Dos claves de lectura tiene la tercera película de Santiago Mitre (El estudiante, La patota). Una realista y otra fantástica. La combinación de ambas es lo que hace de La Cordillera una propuesta diferente, con una carga de misterio y ambigüedad que la convierte en un estimulante desafío para cualquier espectador.
Más allá de las circunstancias del estreno, en medio de las elecciones legislativas, y de que Ricardo Darín -quien interpreta a un presidente argentino– tenga una remota semejanza física con Mauricio Macri, hay que subrayar que se trata de una ficción que no explota sus puntos de contacto con la realidad coyuntural del país sino que los transfigura y los pone al servicio de un relato sugestivo.
A diferencia de otras grandes obras del cine político, La Cordillera no pretende denunciar una trama de intereses perversos sino exhibir los mecanismos por el cual el poder se constituye como tal, y lo que muestra es una especie de juego supremo: una cumbre de presidentes latinoamericanos en el lado chileno de los Andes, reunidos para discutir la creación de una petrolera pluriestatal. En ese sentido, es una película abstracta. Podrían ser mandatarios asiáticos u oceánicos y la historia desarrollarse en Los Alpes o Las Rocallosas. Nada cambiaría.
Ya desde el apellido del presidente ficticio, Blanco (Hernán), Mitre parece indicar que la función precede al individuo, aunque esa suposición también será puesta entre paréntesis a medida que el relato avance. Si al principio Blanco es presentado como un hombre común, un tipo como cualquiera que ha llegado a la máxima investidura, poco a poco nos vamos enterando de que tiene un pasado y un entorno familiar por lo menos conflictivos.
La irrupción de la hija del presidente, interpretada por una inquietante Dolores Fonzi, es fundamental para darle sustancia psicológica al drama. Ella es la exacta contrafigura de su padre. Mientras él asume cada vez con mayor convicción y frialdad su destino de pieza clave en ese juego geopolítico, ella va perdiendo el control de sí misma y de todo lo que la rodea.
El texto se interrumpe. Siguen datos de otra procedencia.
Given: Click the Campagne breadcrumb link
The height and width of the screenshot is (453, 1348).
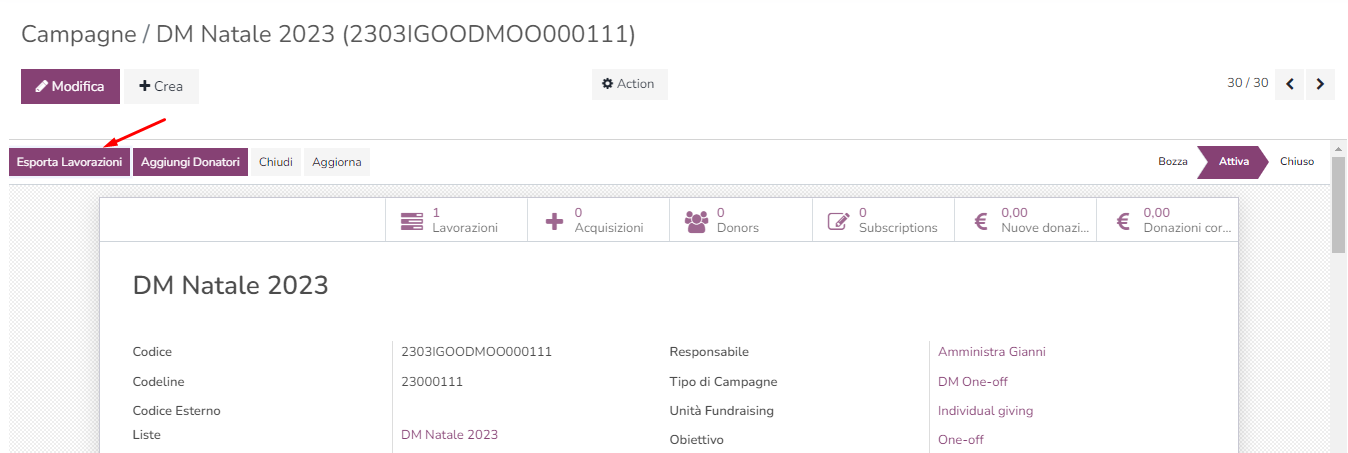Looking at the screenshot, I should point(76,34).
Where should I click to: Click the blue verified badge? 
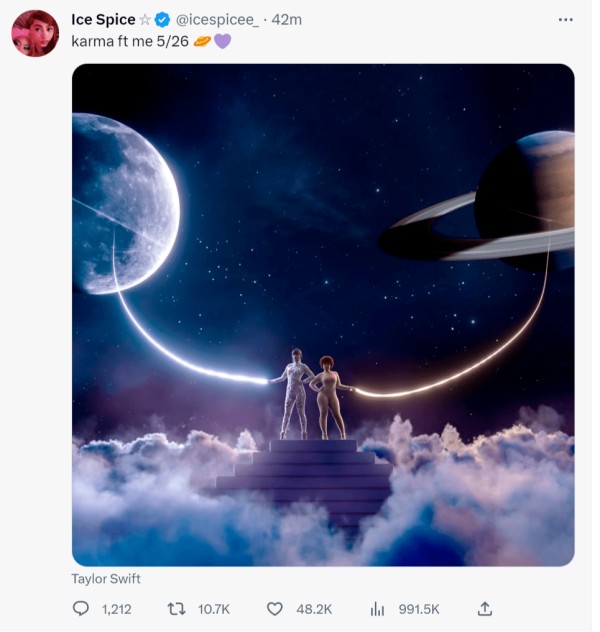162,20
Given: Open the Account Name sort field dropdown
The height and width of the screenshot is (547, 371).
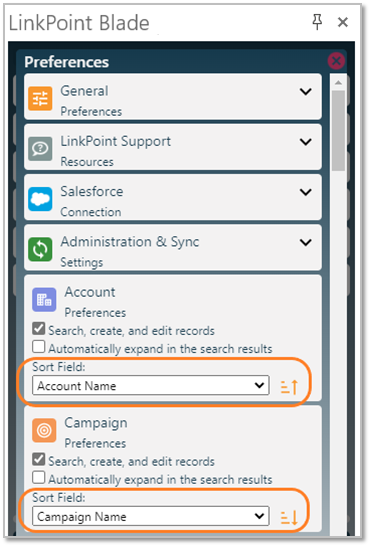Looking at the screenshot, I should click(x=151, y=385).
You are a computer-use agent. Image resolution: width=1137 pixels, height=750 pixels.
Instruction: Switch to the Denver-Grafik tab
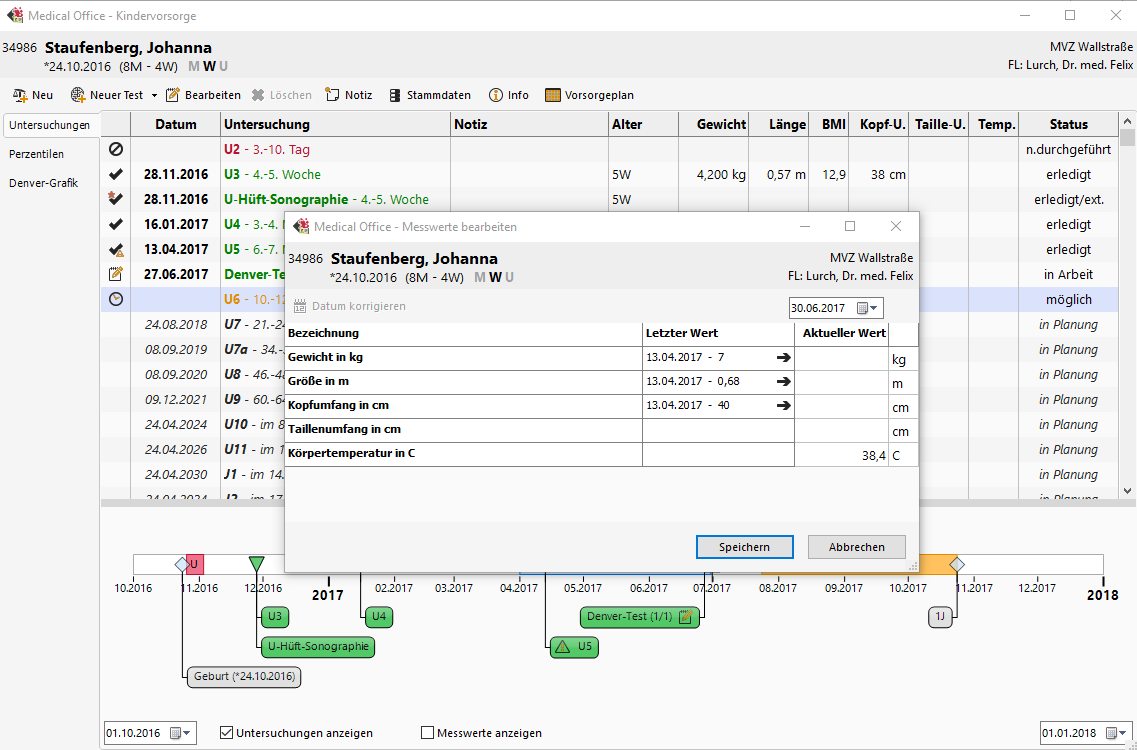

El único poder que le queda es su impotencia, una hostil imposibilidad lindante con la locura.
La habilidad del director y de su coguionista -ese genio llamado Mariano Llinás– consiste en dosificar la información y ofrecerla de tal modo que lo secundario parece lo principal y viceversa. Por ejemplo, introducen el tema del mal (el diablo) en una escena que a primera vista resulta torpe: en una entrevista que Blanco le concede a una periodista española. Sin embargo, esa obvia torpeza narrativa les sirve para evitar que la dimensión sobrenatural ocupe el primer plano y sepulte la dimensión política.
Si la segunda mitad de La Cordillera adquiere la atmósfera de un relato de misterio, es más por la fuerza sugestiva de unos pocos personajes y unas pocas escenas que por la mera voluntad de jugar con los géneros. Como sea, lo cierto es que Mitre logra que todo ese mundo de las altas esferas vire hacia el espectro de lo desconocido, donde los recuerdos, los sueños y la realidad presente se desfiguran entre sí y exponen algo así como el inconsciente del poder, su parte oscura ajena a la moral.